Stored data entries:
○ ○ ○ ○

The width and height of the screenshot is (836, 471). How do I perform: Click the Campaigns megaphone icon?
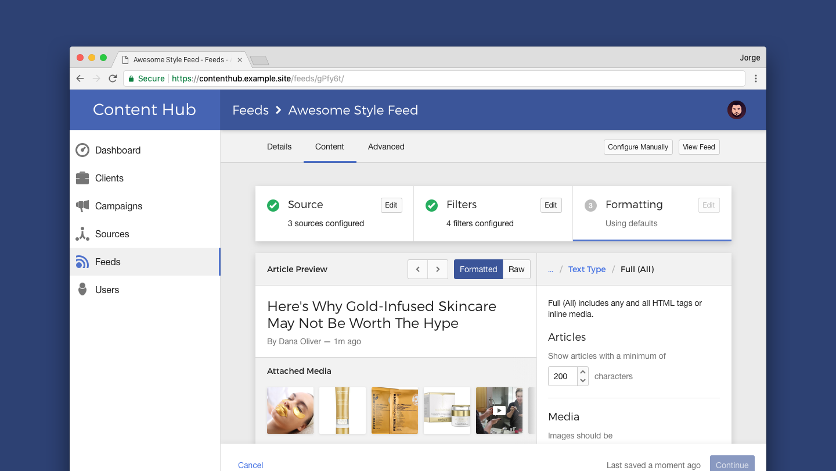click(x=82, y=206)
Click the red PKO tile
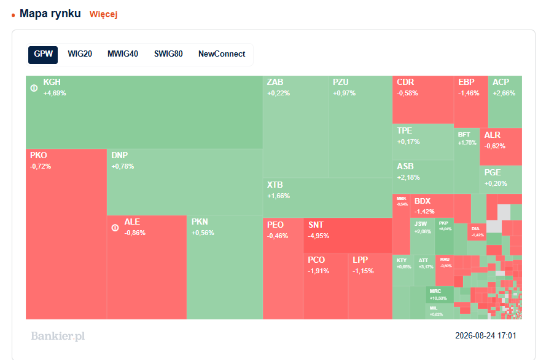This screenshot has height=360, width=538. [66, 234]
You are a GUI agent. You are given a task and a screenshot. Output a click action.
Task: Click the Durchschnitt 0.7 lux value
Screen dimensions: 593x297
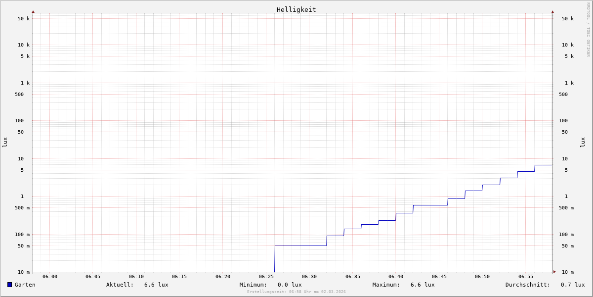click(572, 285)
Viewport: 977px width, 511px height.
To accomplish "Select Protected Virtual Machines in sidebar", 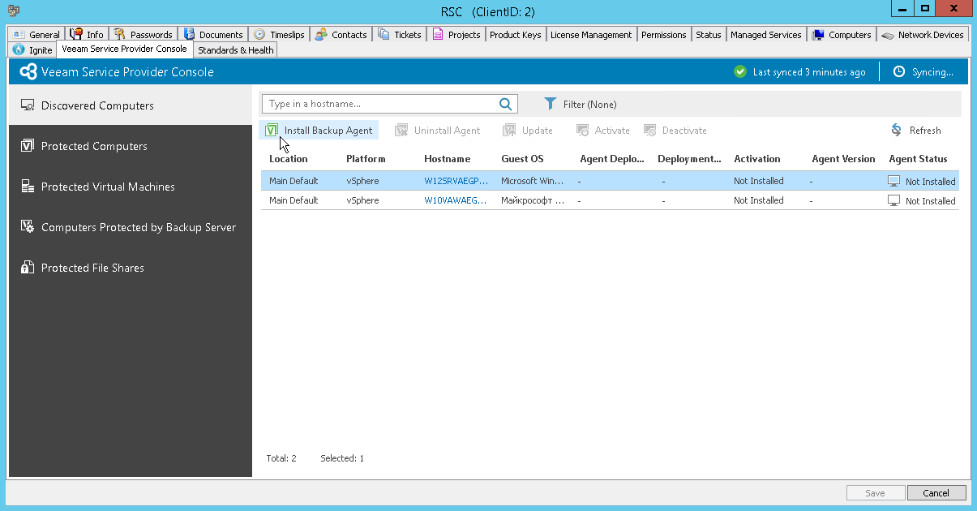I will [x=109, y=187].
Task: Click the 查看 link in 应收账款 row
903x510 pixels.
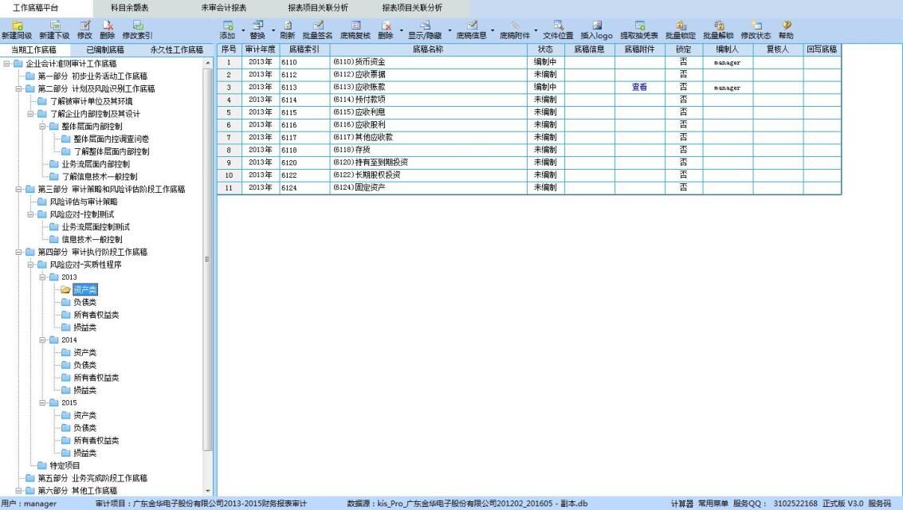Action: [639, 88]
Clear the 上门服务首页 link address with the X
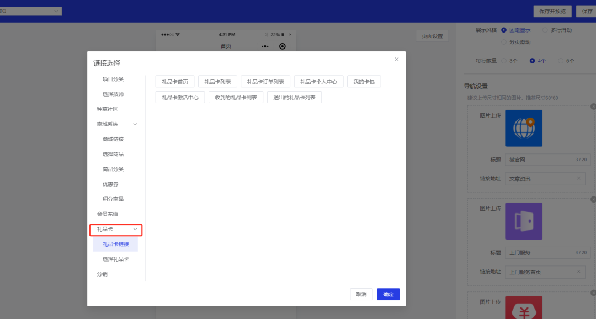596x319 pixels. coord(578,272)
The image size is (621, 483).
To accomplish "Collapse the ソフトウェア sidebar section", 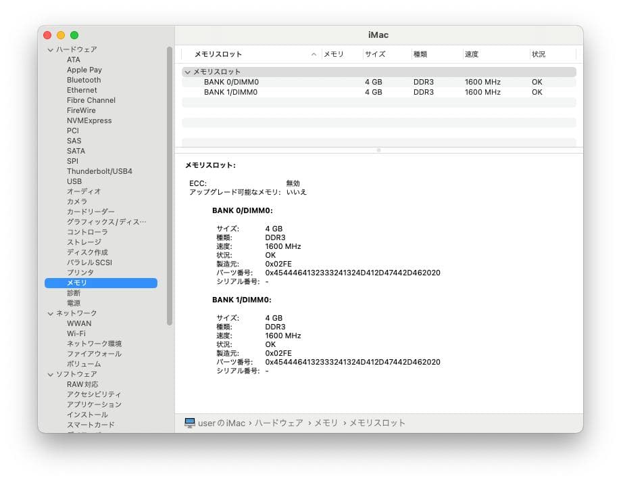I will [51, 374].
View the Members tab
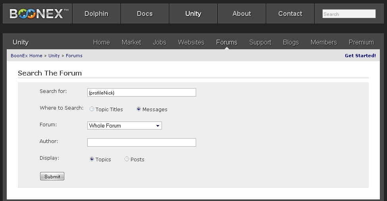Viewport: 387px width, 201px height. (323, 43)
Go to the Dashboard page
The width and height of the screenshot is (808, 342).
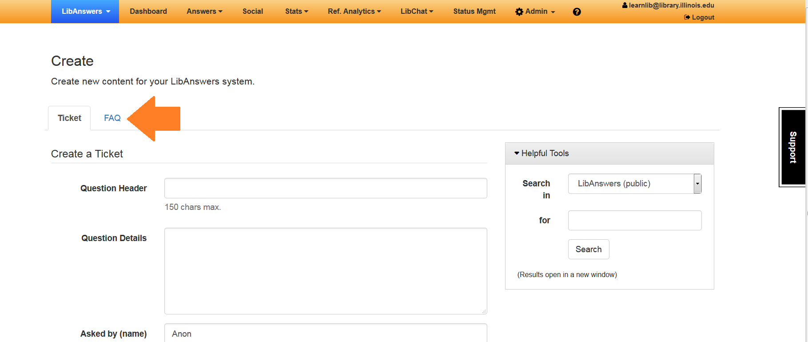click(x=148, y=12)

○ ○ ○ ○

Exercise: What do the lines above say from the line containing "The width and height of the screenshot is (808, 342)." through the last line? Quote them exactly, both ends included, and leave out the pictures.

Output:
The width and height of the screenshot is (808, 342).
click(x=148, y=12)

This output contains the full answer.